-- start --
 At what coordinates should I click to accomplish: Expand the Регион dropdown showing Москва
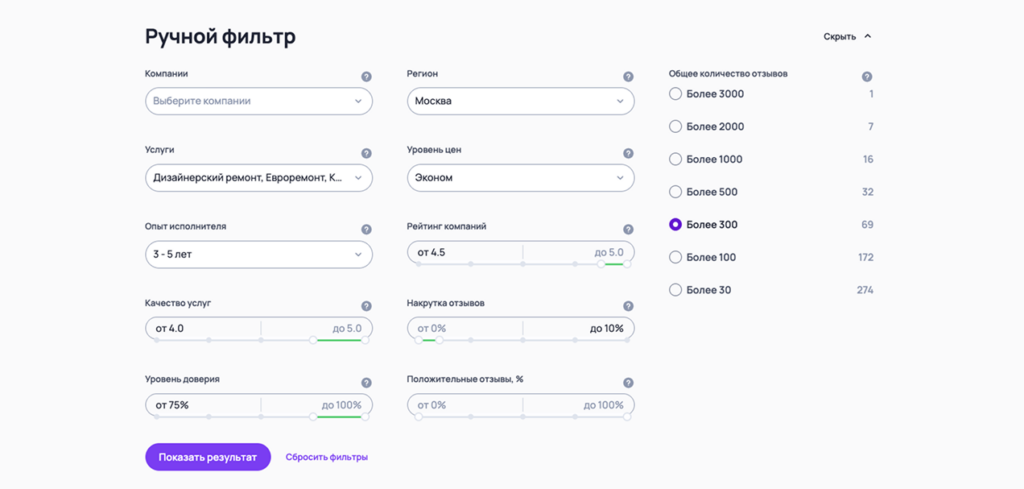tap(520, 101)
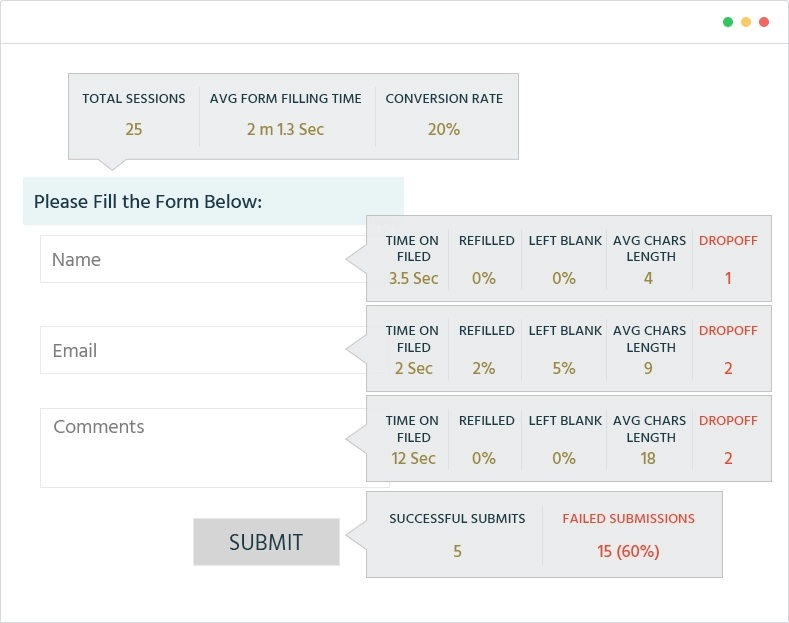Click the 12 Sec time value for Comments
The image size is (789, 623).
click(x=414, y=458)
-- end --
STATED TASK:
Can you copy out every line of the records above word for word, leaving out the pictures?

ANSWER TO THIS PROBLEM:
 At what coordinates should I click to accomplish: Expand the Регион dropdown showing Москва
tap(520, 101)
Click the 12 Sec time value for Comments
The image size is (789, 623).
click(x=414, y=458)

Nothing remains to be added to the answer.